By combining high-content imaging with gene expression profiling at single cell resolution, the team led by Associate Professor Helena Kilpinen uncovered how the morphology of brain cells reflects dynamic cellular processes and even heritability of traits like schizophrenia and bipolar disorder.
Cell Painting method uses fluorescent dyes to visualize key organelles like mitochondria, the endoplasmic reticulum and the nucleus. In the study, published in
They profiled over 60,000 stem cell-derived cortical neurons across three developmental timepoints. By modeling the relationship between image-based features and gene expression, they created a proof-of-concept framework that links what cells look like with biological processes underlying diseases.
“This is the first time, to our knowledge, that cell morphology phenotypes have been used to interpret the possible function of disease-associated genetic variants,” said first author Adithi Sundaresh, a Doctoral Researcher at the Institute for Molecular Medicine Finland (FIMM).
“We believe this could be a powerful approach to bridging the gap between genome-wide association study findings and the biological processes underlying complex diseases.”
Morphology meets molecular biology
Importantly, Cell Painting was able to distinguish broad neuronal classes and track dynamic biological processes like mitochondrial function and neuronal differentiation. These are features that are often missed by gene expression data alone.
“Today’s technologies can produce vast quantities of single-cell data. By combining two of them, imaging and gene expression profiling, we demonstrate how these approaches can make each other easier to interpret,” said the shared first author Dimitri Meistermann from the University of Helsinki.
The study also showed that genes associated with cell morphological features could capture heritability for brain-related traits such as schizophrenia, ADHD and bipolar disorder. This opens up new possibilities for using image-based cellular features to interpret genetic risk in complex diseases.
To test the disease relevance of their model, the team applied their joint profiling approach to patient-derived cells from individuals with Kabuki Syndrome, a rare neurodevelopmental disorder. The data revealed subtle but significant shifts in cell state, highlighting the potential of this method for identifying disease-specific cellular phenotypes.
The authors suggest that this multi-modal approach could become a valuable tool in disease modelling and precision medicine.
“We have been looking for a scalable assay that can help us map how disease variants and genes impact broader cellular functions, beyond the transcriptome. Cell Painting is very well-suited for this purpose, especially in cells with complex morphology, such as neurons,” said Helena Kilpinen.

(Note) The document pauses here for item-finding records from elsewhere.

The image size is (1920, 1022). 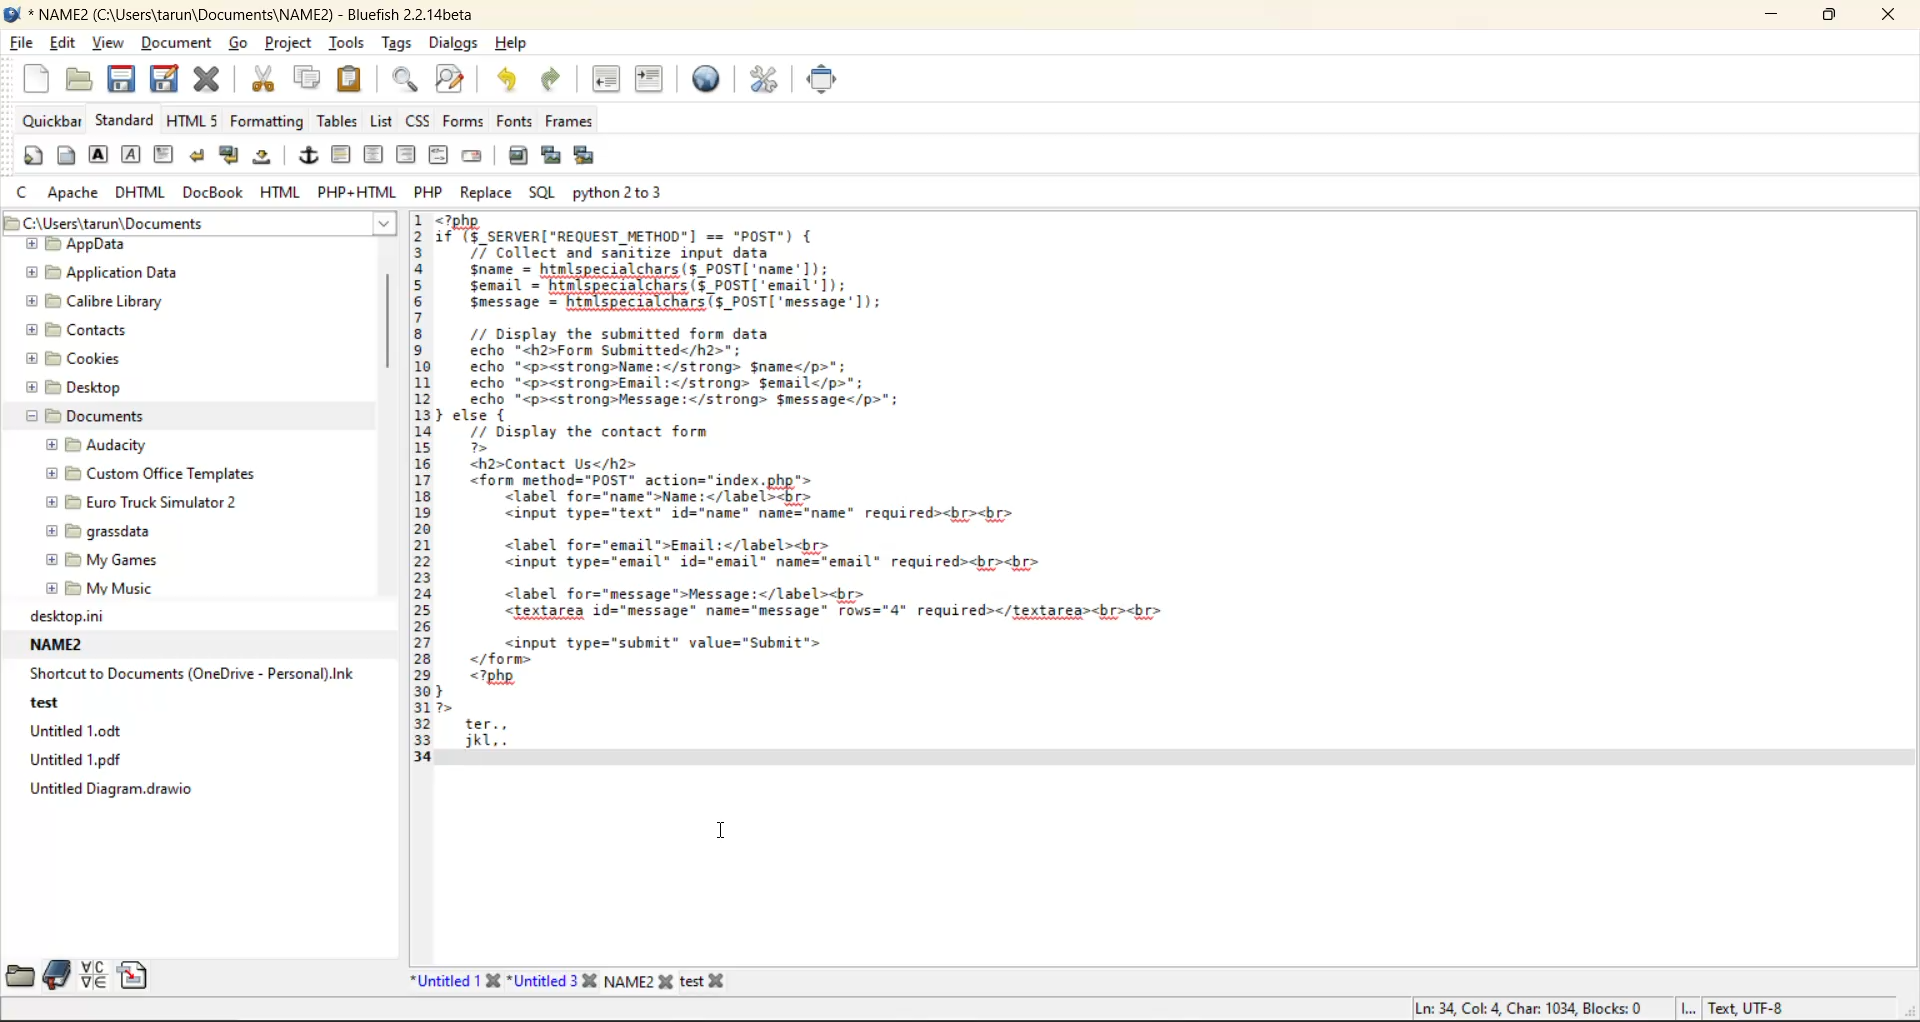 I want to click on cursor, so click(x=725, y=829).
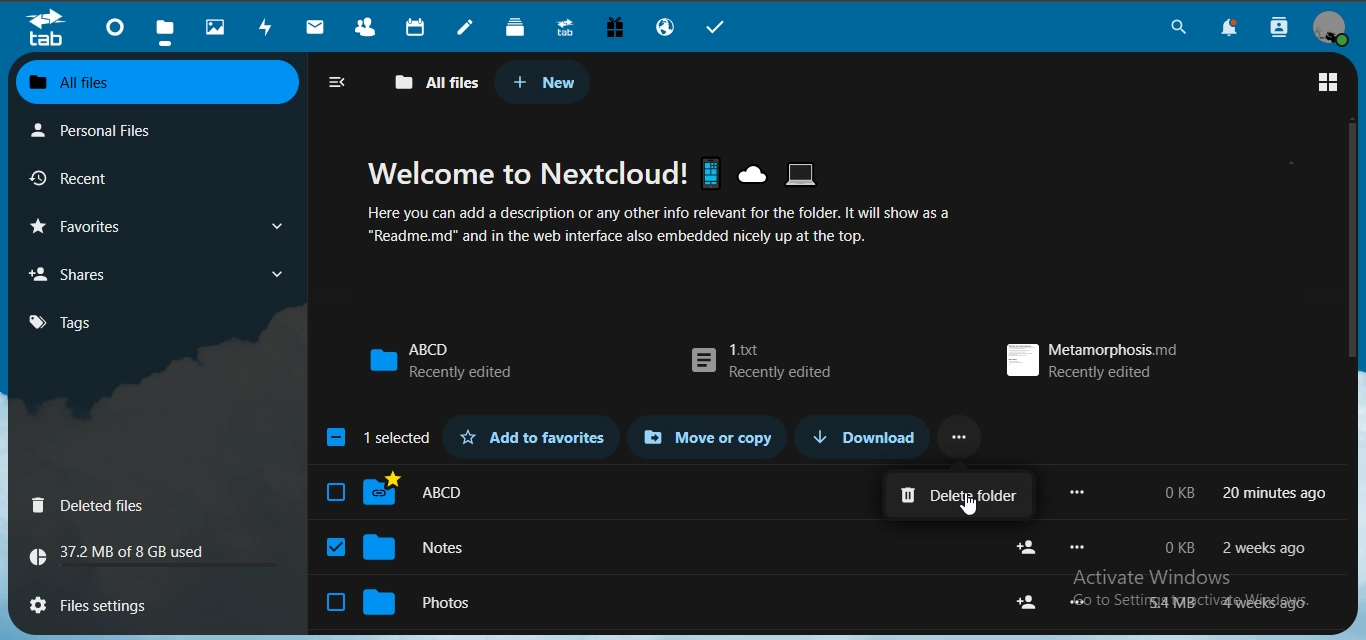  Describe the element at coordinates (1175, 602) in the screenshot. I see `54 mb` at that location.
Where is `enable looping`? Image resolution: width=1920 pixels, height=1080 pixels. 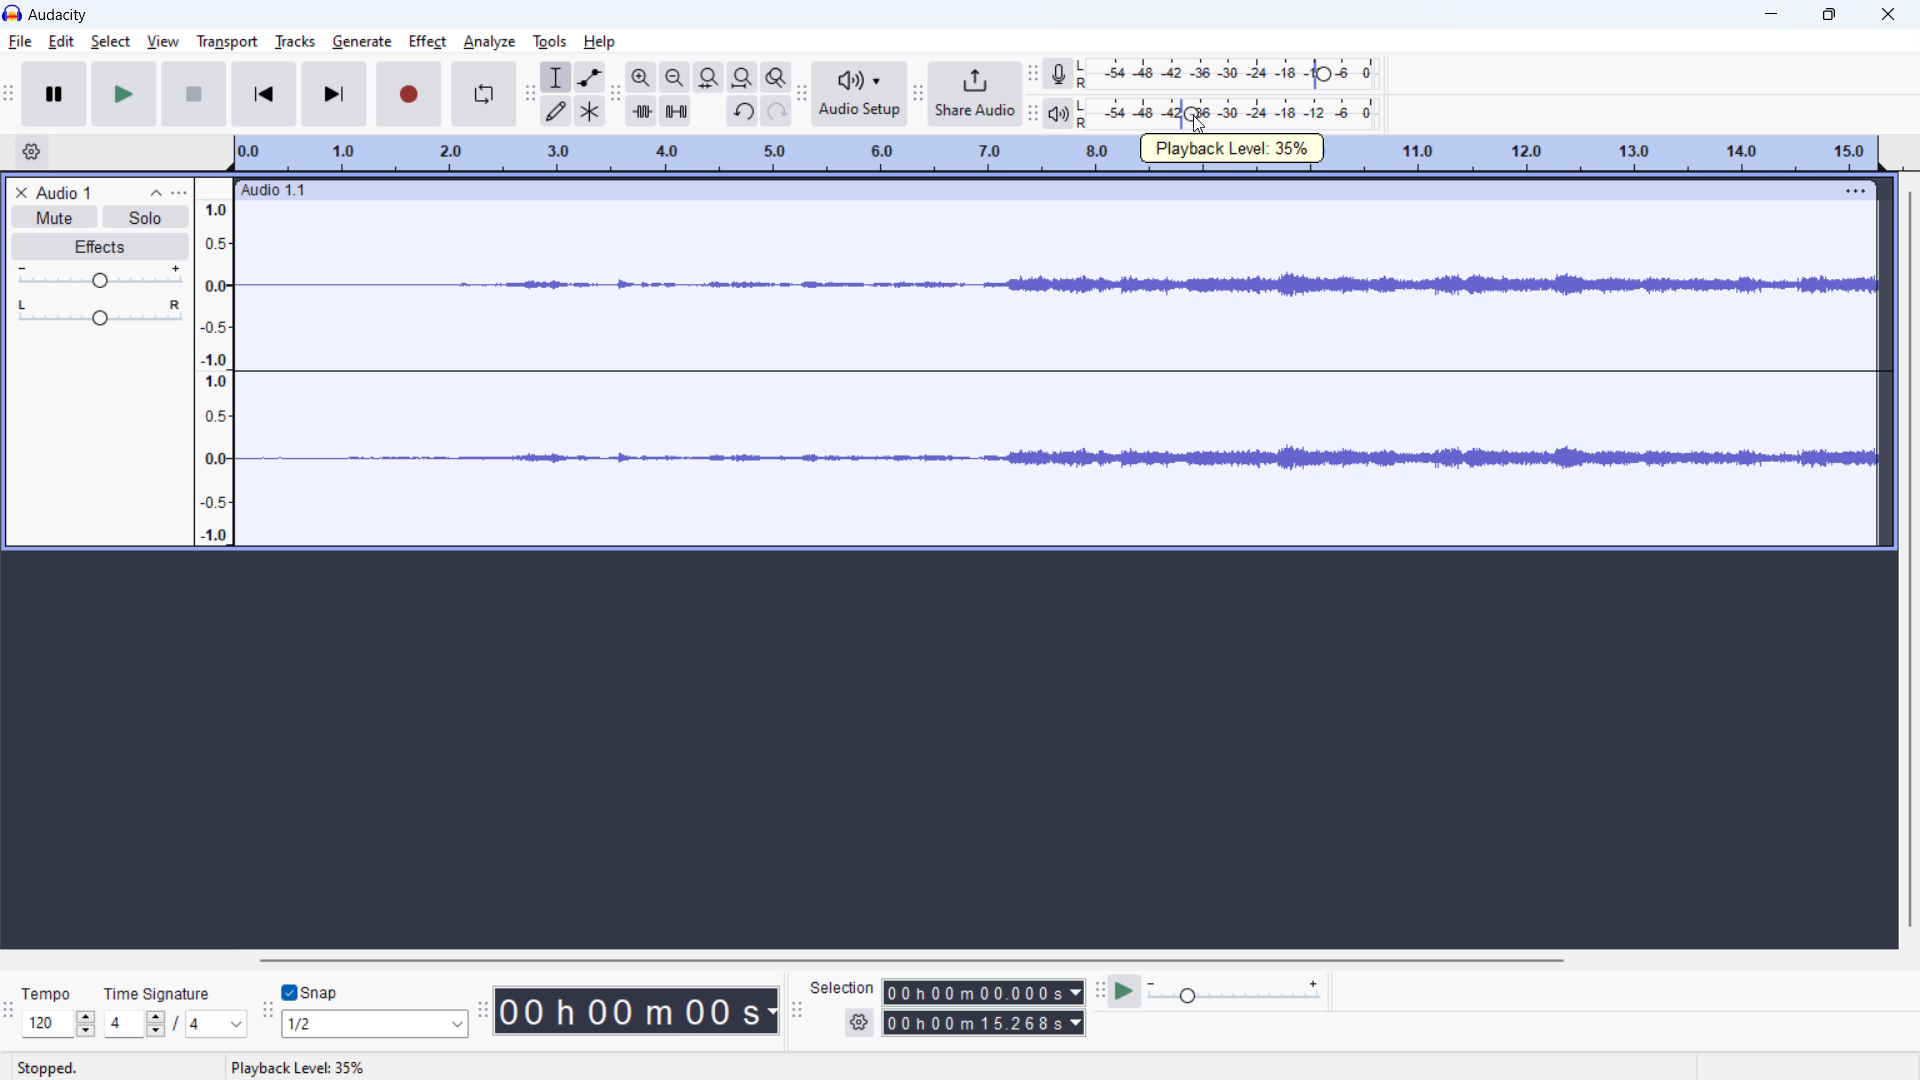
enable looping is located at coordinates (483, 95).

The research was conducted at the Helsinki Institute of Life Science (HiLIFE) and the Institute for Molecular Medicine Finland (FIMM) and Neuroscience Center (NC), with contributions from the Faculty of Medicine and the Faculty of Biological and Environmental Sciences at the University of Helsinki.
Original publication: Joint profiling of cell morphology and gene expression during in vitro neurodevelopment. Adithi Sundaresh, Dimitri Meistermann, Riina Lampela, Zhiyu Yang, Rosa Woldegebriel, Andrea Ganna, Pau Puigdevall, Helena Kilpinen. eLIFE 1 Dec 2025.